Se Sócrates tivesse ido a sufrágio no lugar do Manuel Alegre, era óbvio para toda a gente que a esta hora Cavaco estava a preparar os baús para a Aldeia da Coelha.
Sócrates faz bem em candidatar-se, quer ao PS, quer futuramente a PR.
Esta helena, qual maya encapotada, deve ser levada muito a sério porque os seus palpites têm batido sempre na muche. Por agora esta previsão apenas dá para sorrir de tão descabelada que é.
Sócrates, candidato a PR ? É provável…
No entanto, quem se ‘perfila’ para assumir a candidatura do PS (e se necessário do novo parceiro BE), em 2016 (os “socialistas” vão ter que tragar o óleo de fígado de bacalhau-Cavaco durante 5 anos…), é, nem mais nem menos do que, Vitalino !
(Vitalino tem o ‘perfil’ adequado).
Realmente este país desceu muito baixo, quando há gente que defende o Socrates ou o Vitalino Canas,( é a gozar, bem sei) para presidente da Republica. Venha a Monarquia!
ACSilveira,
Eu, a gozar com Vitalino ? Com as potencialidades de Vitalino ?
Vitalino é o único candidato em 2016 com todas as condições para vencer o candidato do PSD/PP: Ângelo Correia !…

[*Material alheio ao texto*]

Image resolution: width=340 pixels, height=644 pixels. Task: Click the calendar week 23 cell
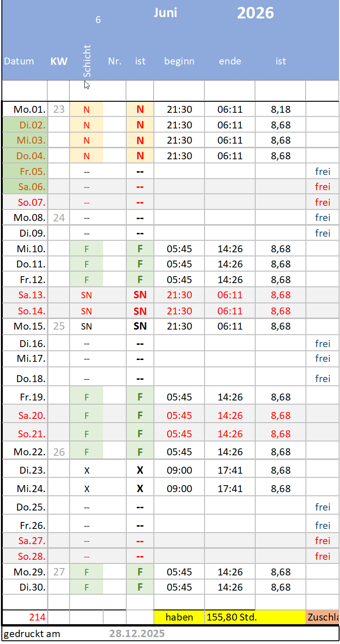click(x=59, y=110)
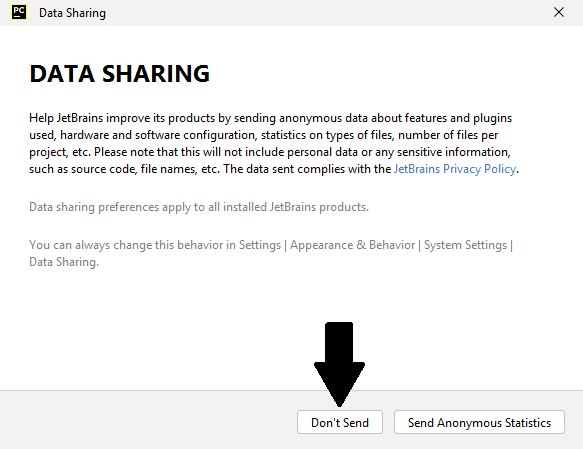Click the gray "Data sharing preferences apply" note
The width and height of the screenshot is (583, 449).
click(199, 207)
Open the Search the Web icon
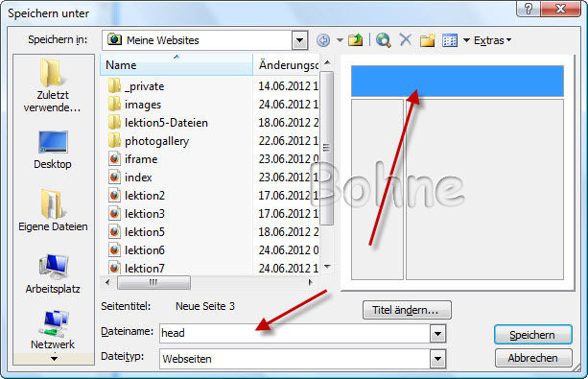This screenshot has width=588, height=379. tap(384, 39)
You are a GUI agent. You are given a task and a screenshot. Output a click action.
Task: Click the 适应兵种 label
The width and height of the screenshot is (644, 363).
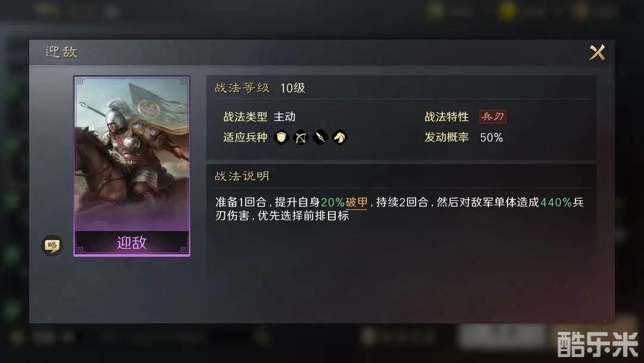[x=245, y=137]
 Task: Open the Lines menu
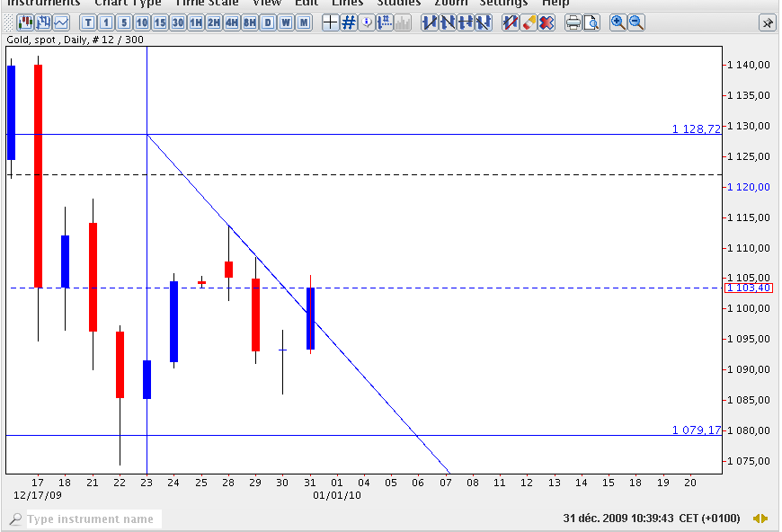[348, 3]
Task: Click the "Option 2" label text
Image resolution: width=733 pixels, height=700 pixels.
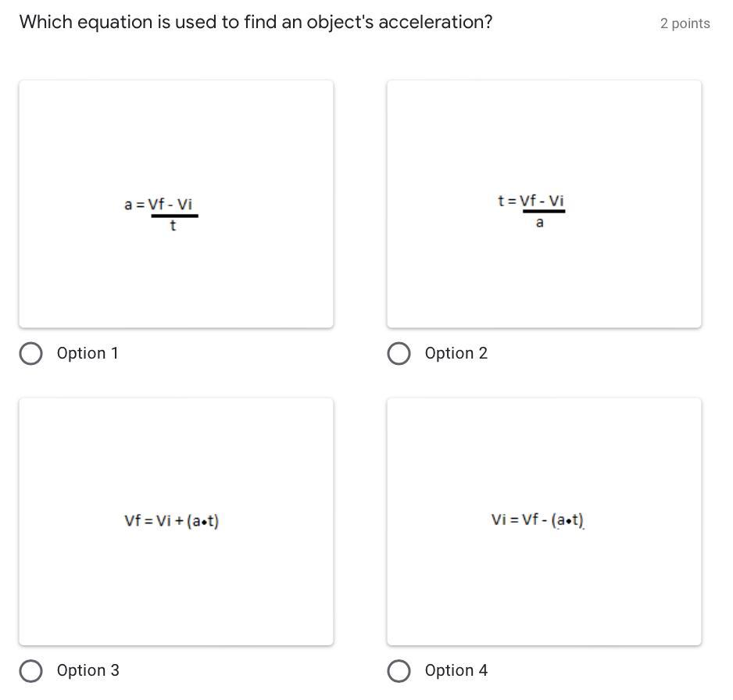Action: pyautogui.click(x=456, y=353)
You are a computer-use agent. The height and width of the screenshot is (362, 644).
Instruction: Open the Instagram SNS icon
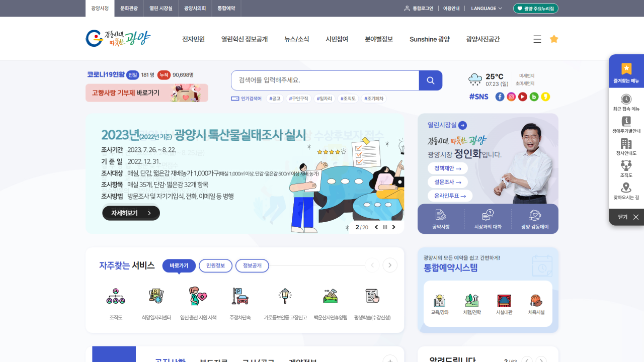click(511, 97)
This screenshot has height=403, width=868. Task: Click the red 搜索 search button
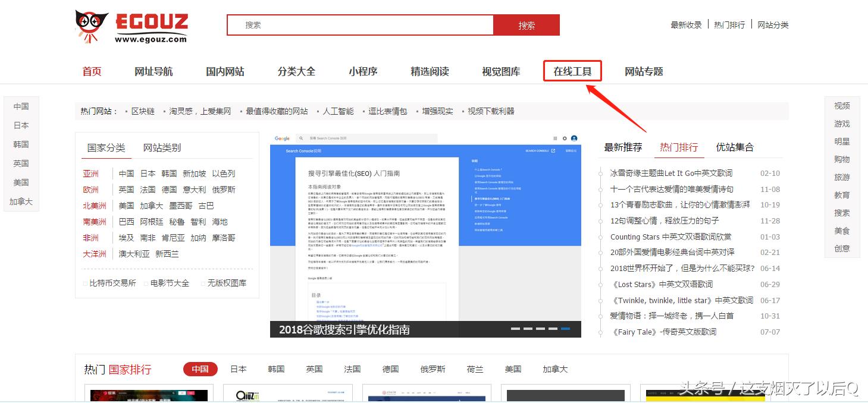click(x=527, y=25)
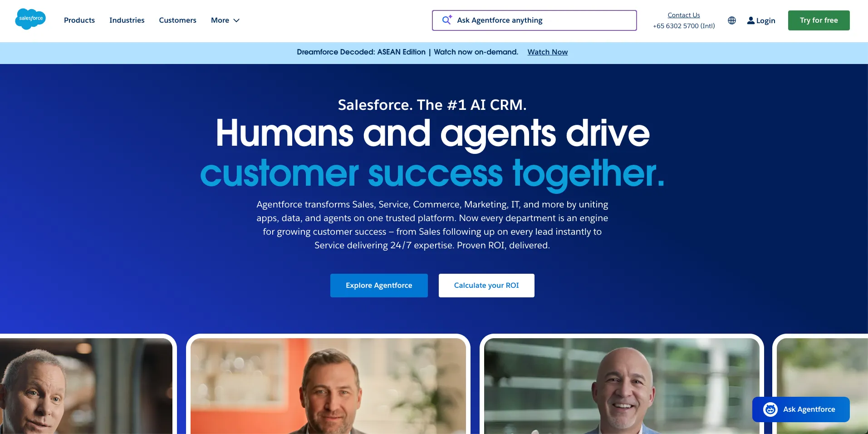Follow the Watch Now banner link

[x=548, y=52]
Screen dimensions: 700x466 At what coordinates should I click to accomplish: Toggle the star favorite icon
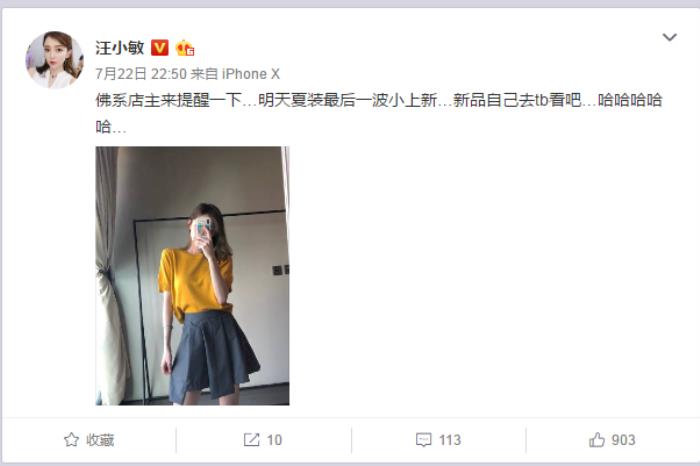point(71,440)
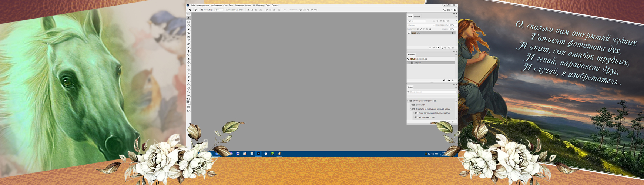Click the Home icon in options bar
The width and height of the screenshot is (644, 185).
click(x=190, y=10)
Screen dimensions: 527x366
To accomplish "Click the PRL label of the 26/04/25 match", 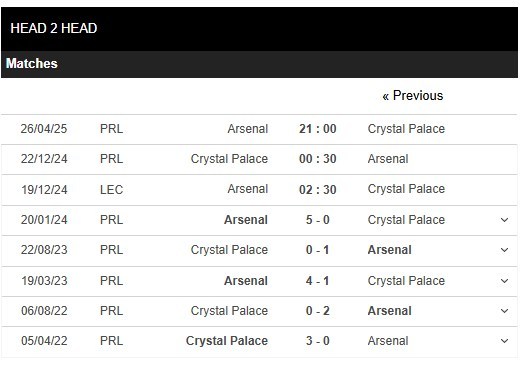I will 111,129.
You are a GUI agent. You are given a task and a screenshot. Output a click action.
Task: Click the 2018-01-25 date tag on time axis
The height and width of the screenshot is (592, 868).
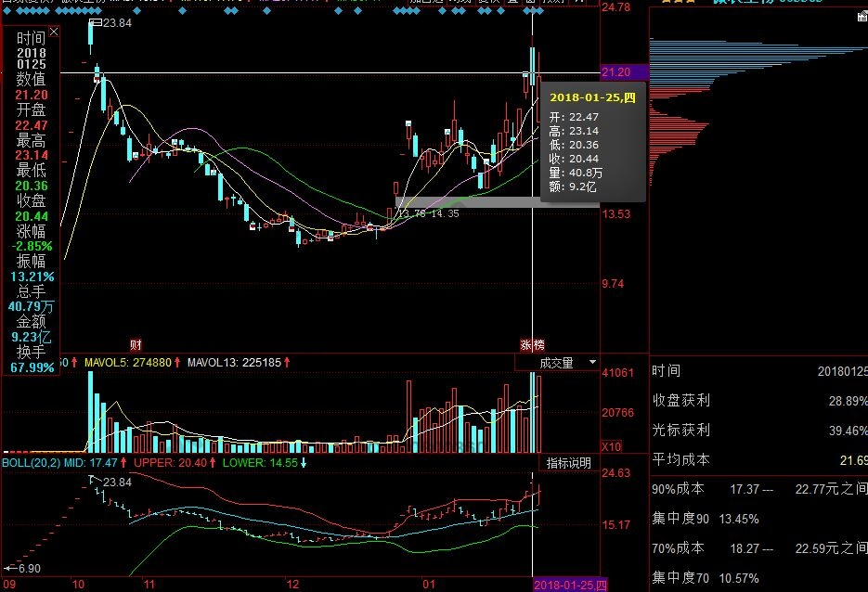[570, 585]
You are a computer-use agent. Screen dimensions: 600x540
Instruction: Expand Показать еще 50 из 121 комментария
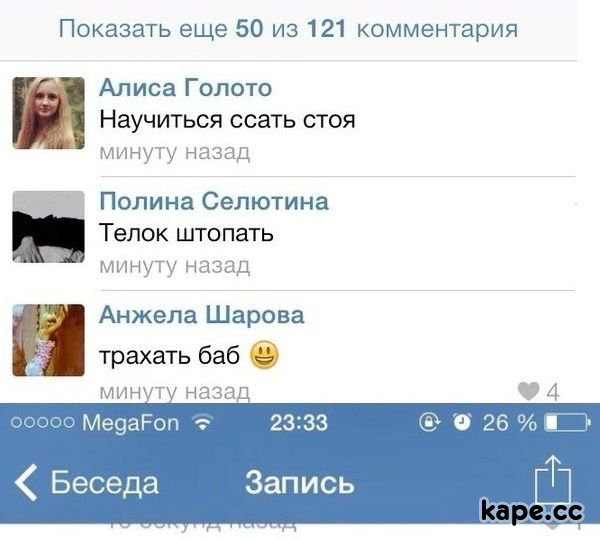click(x=288, y=29)
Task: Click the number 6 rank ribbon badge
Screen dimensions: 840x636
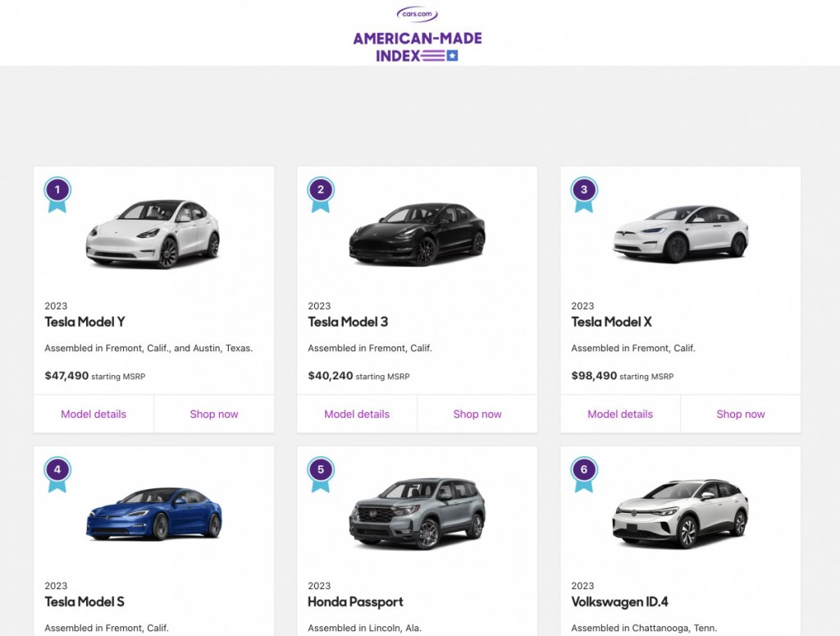Action: point(583,472)
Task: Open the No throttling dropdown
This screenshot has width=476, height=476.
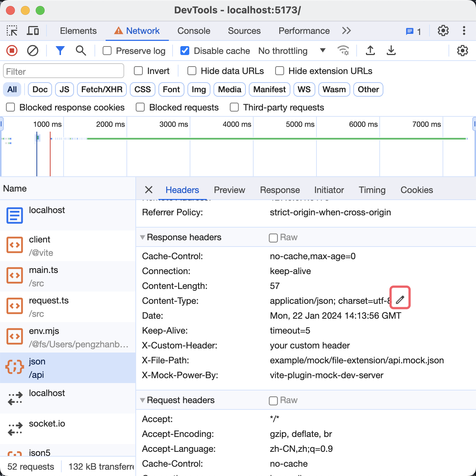Action: coord(292,51)
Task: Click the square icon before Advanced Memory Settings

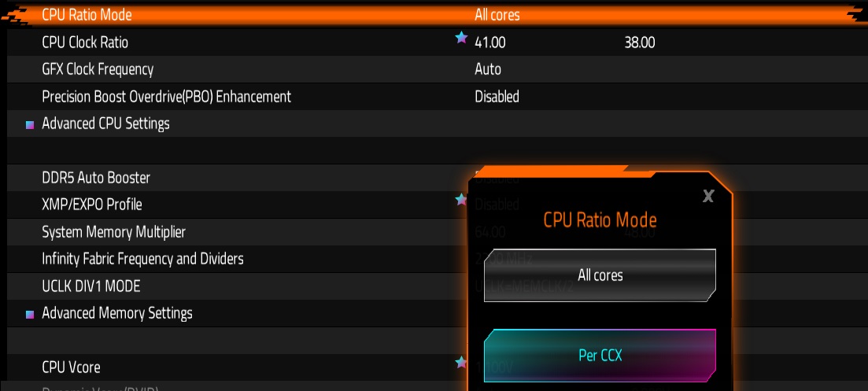Action: [30, 314]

E se Sócrates “avançar”, o candidato natural do PSD/PP será Miguel Relvas !
Vocês estão a esquecer do Marco António de Gaia, o 4º secretário do Luis Filipe às Vezes.
Marco António tem o perfil adequado para PR, e até julgo que obterá nas urnas mais votos do que o actual PR….
Por favor, vamos começar já uma vigilia para que Deus nos livre de tal desgraça. Por favor, mais Sócrates não. Uma pessoa que destruiu um País pode alguma vez ser-lhe dado o mais alto cargo da Nação? Não. Por favor não. Sócrates que vá para a ACNUR II ou outras variantes das milhentas associações que a ONU arranja para encaixar ex-lideres. Por ex: http://pt-br.paperblog.com/onu-deve-coordenar-planos-para-lidar-com-extraterrestres-53841/
Coitados dos socialistas. Ninguém se atreverá a propor outro candidato, como medo do Stalinista Sócrates. Já os americanos sabiam muito bem quando disseram que Sócrates não gostava de partilhar o poder.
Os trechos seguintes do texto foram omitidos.